Exercise prompt —
Copy all of the data below line for line, without changes, and leave out the pictures.

Records locating words and elements —

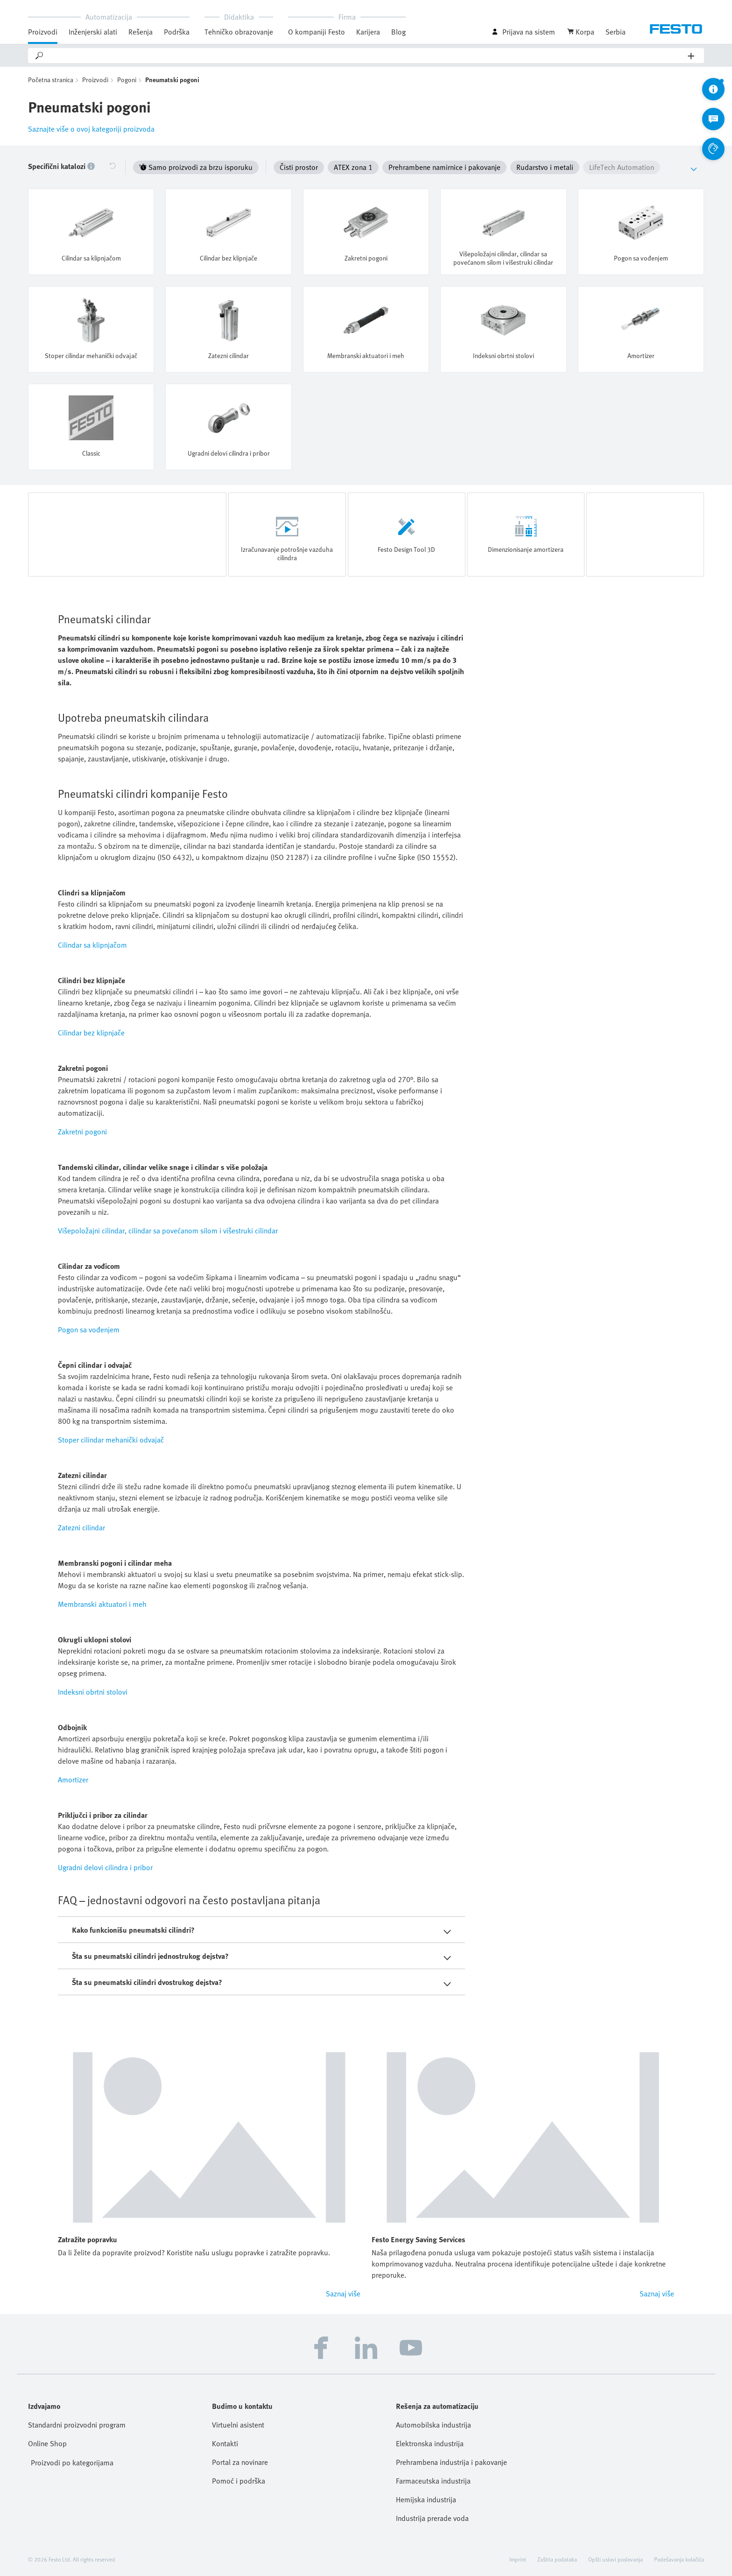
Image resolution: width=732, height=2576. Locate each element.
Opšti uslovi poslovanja (615, 2559)
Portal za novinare (240, 2462)
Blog (398, 31)
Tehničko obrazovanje (238, 31)
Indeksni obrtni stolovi (92, 1691)
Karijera (368, 31)
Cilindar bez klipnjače (91, 1032)
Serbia (615, 31)
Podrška (177, 31)
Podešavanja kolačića (679, 2559)
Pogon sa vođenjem (89, 1329)
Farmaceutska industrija (433, 2480)
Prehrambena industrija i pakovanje (451, 2462)
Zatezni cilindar (81, 1527)
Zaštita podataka (557, 2559)
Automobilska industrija (433, 2424)
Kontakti (225, 2443)
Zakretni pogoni (82, 1131)
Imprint (517, 2559)
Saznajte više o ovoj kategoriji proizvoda (91, 128)
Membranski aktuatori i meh (102, 1604)
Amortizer (73, 1779)
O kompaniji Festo (316, 31)
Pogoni (126, 79)
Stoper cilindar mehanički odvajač (111, 1439)
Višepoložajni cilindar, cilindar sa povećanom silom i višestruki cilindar (168, 1230)
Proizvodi (42, 31)
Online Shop (47, 2443)
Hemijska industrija (426, 2499)
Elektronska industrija (430, 2443)
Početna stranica (50, 79)
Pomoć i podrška (238, 2480)
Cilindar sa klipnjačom (92, 944)
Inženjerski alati (93, 31)
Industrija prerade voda (432, 2518)
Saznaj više (343, 2293)
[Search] (366, 55)
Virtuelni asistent (238, 2424)
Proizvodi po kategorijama (72, 2462)
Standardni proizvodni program (77, 2424)
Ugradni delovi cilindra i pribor (105, 1867)
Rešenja (140, 31)
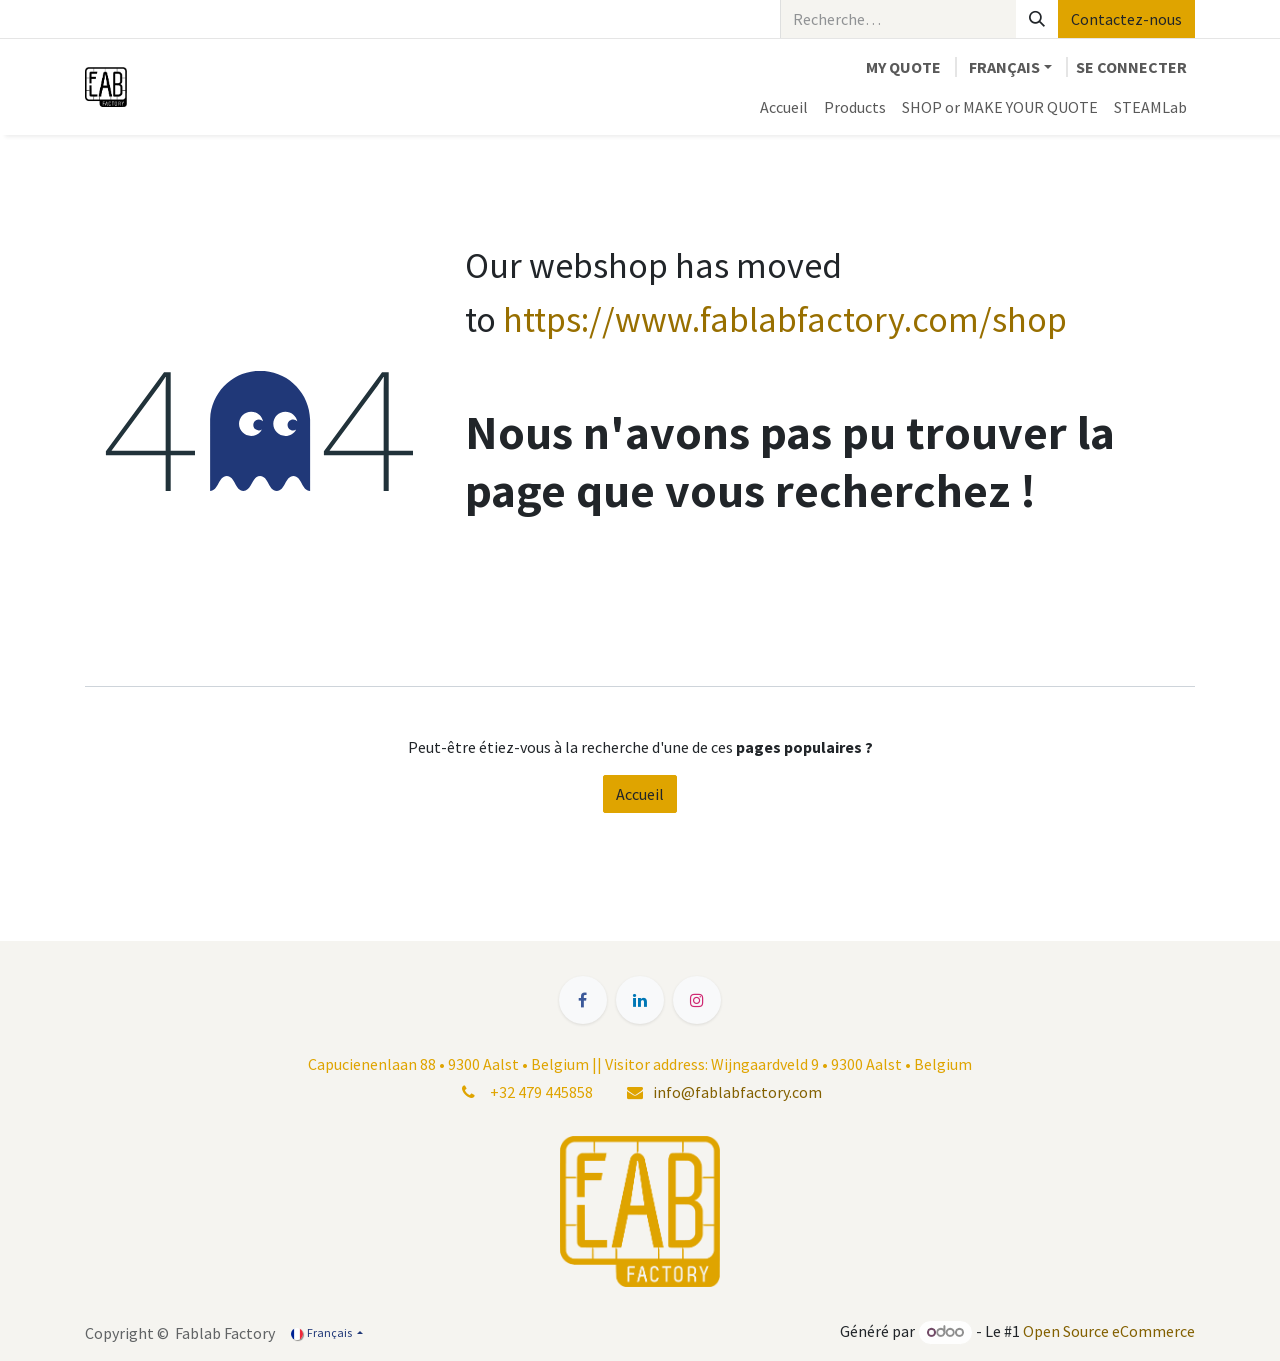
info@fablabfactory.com (737, 1092)
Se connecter (1131, 67)
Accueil (640, 794)
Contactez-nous (1126, 19)
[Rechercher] (1037, 19)
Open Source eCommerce (1109, 1331)
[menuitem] (784, 107)
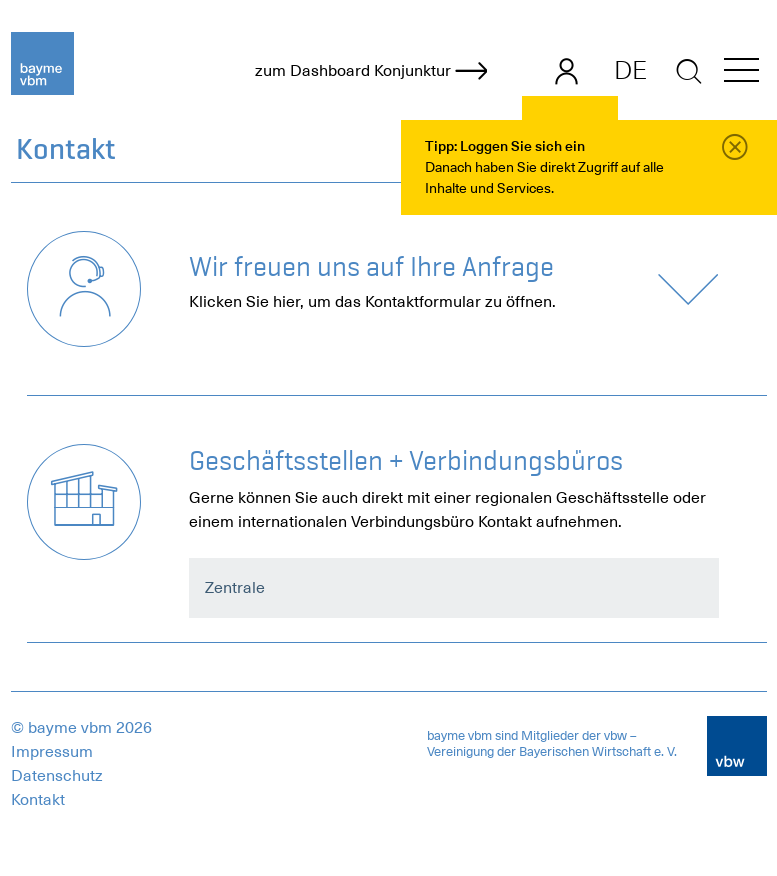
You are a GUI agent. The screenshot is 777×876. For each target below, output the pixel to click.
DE (630, 70)
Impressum (52, 752)
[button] (741, 73)
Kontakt (38, 800)
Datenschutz (57, 776)
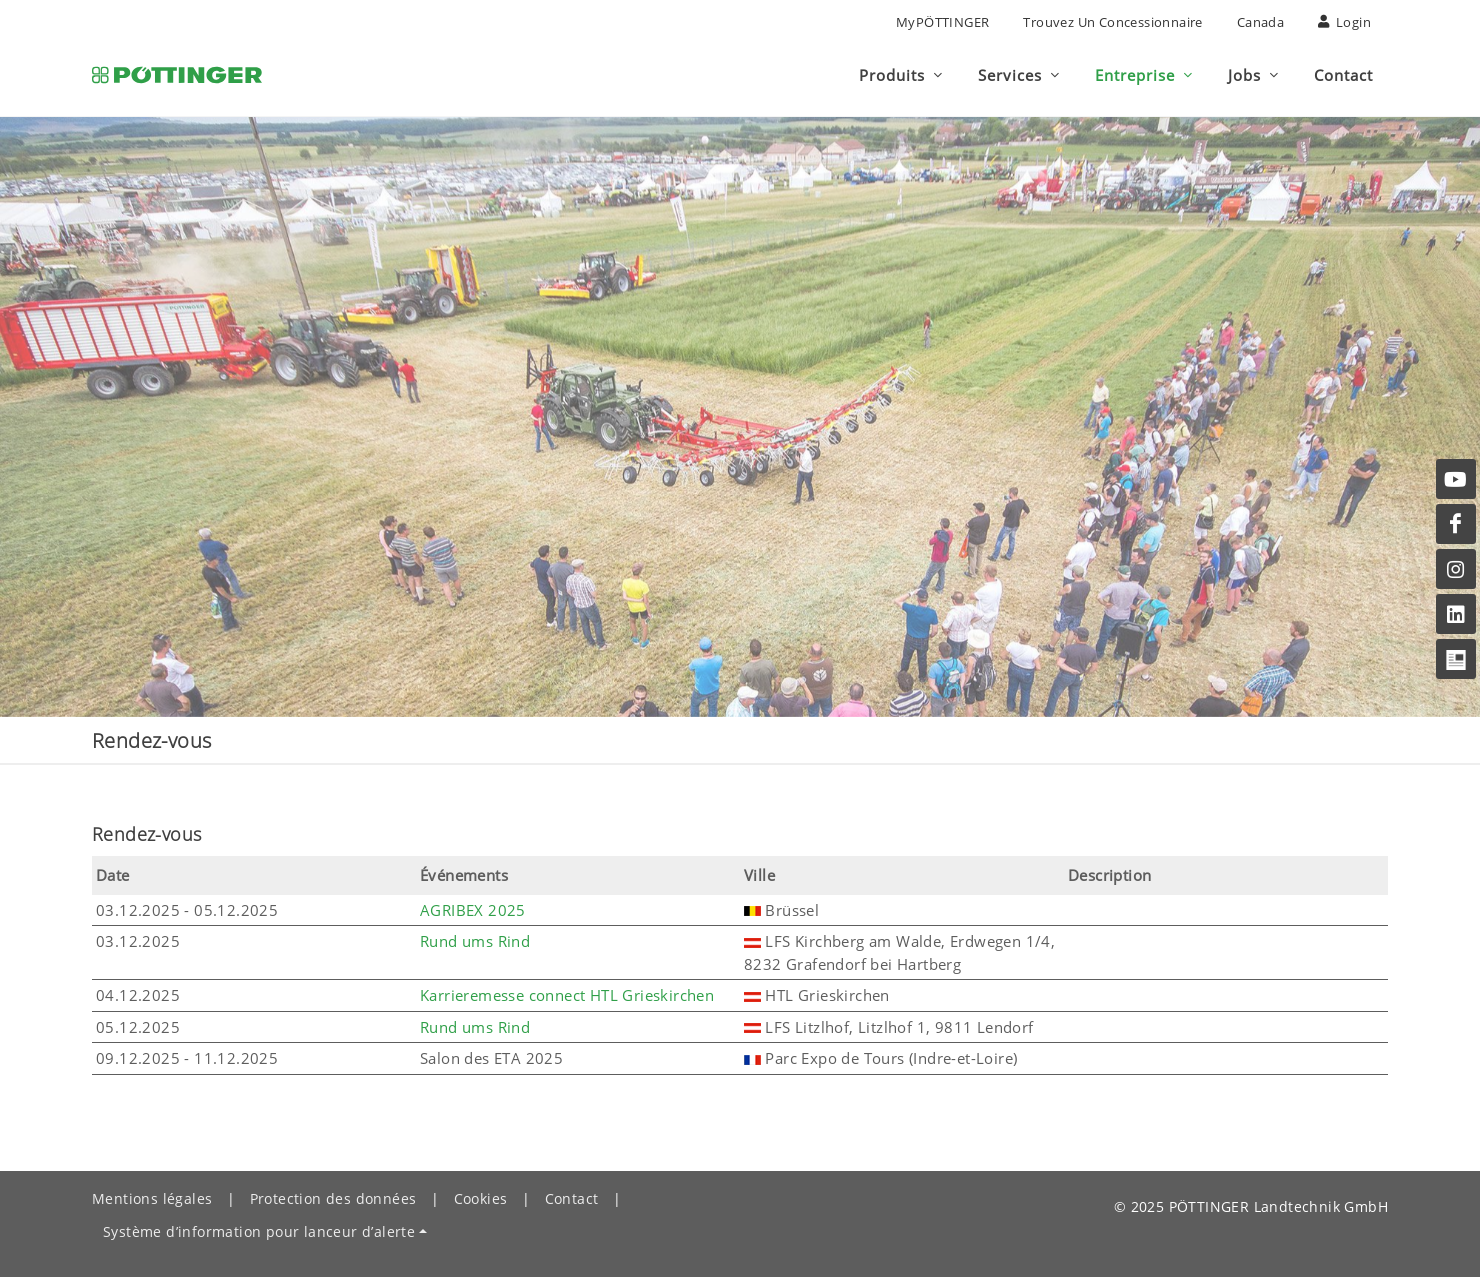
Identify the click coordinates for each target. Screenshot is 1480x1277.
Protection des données (333, 1198)
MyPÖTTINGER (942, 22)
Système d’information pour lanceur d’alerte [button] (259, 1231)
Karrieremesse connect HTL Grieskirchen (567, 995)
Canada (1260, 22)
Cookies (481, 1198)
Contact (572, 1198)
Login (1344, 22)
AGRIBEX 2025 (473, 910)
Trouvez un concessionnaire (1112, 22)
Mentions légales (152, 1198)
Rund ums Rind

Solution to the exercise —
Image resolution: width=732, height=2576. Locate each element.
Opšti uslovi poslovanja (615, 2559)
Portal za novinare (240, 2462)
Blog (398, 31)
Tehničko obrazovanje (238, 31)
Indeksni obrtni stolovi (92, 1691)
Karijera (368, 31)
Cilindar bez klipnjače (91, 1032)
Serbia (615, 31)
Podrška (177, 31)
Podešavanja kolačića (679, 2559)
Pogon sa vođenjem (89, 1329)
Farmaceutska industrija (433, 2480)
Prehrambena industrija i pakovanje (451, 2462)
Zatezni cilindar (81, 1527)
Zaštita podataka (557, 2559)
Automobilska industrija (433, 2424)
Kontakti (225, 2443)
Zakretni pogoni (82, 1131)
Imprint (517, 2559)
Saznajte više o ovoj kategoriji proizvoda (91, 128)
Membranski aktuatori i meh (102, 1604)
Amortizer (73, 1779)
O kompaniji Festo (316, 31)
Pogoni (126, 79)
Stoper cilindar mehanički odvajač (111, 1439)
Višepoložajni cilindar, cilindar sa povećanom silom i višestruki cilindar (168, 1230)
Proizvodi (42, 31)
Online Shop (47, 2443)
Hemijska industrija (426, 2499)
Elektronska industrija (430, 2443)
Početna stranica (50, 79)
Pomoć i podrška (238, 2480)
Cilindar sa klipnjačom (92, 944)
Inženjerski alati (93, 31)
Industrija prerade voda (432, 2518)
Saznaj više (343, 2293)
[Search] (366, 55)
Virtuelni asistent (238, 2424)
Proizvodi po kategorijama (72, 2462)
Standardni proizvodni program (77, 2424)
Ugradni delovi cilindra i pribor (105, 1867)
Rešenja (140, 31)
info@fablabfactory.com (737, 1092)
Se connecter (1131, 67)
Accueil (640, 794)
Contactez-nous (1126, 19)
[Rechercher] (1037, 19)
Open Source eCommerce (1109, 1331)
[menuitem] (784, 107)
You are a GUI agent. The screenshot is 777×876. For each target below, output the pixel to click.
DE (630, 70)
Impressum (52, 752)
[button] (741, 73)
Kontakt (38, 800)
Datenschutz (57, 776)
Identify the click coordinates for each target. Screenshot is 1480x1277.
Protection des données (333, 1198)
MyPÖTTINGER (942, 22)
Système d’information pour lanceur d’alerte [button] (259, 1231)
Karrieremesse connect HTL Grieskirchen (567, 995)
Canada (1260, 22)
Cookies (481, 1198)
Contact (572, 1198)
Login (1344, 22)
AGRIBEX 2025 (473, 910)
Trouvez un concessionnaire (1112, 22)
Mentions légales (152, 1198)
Rund ums Rind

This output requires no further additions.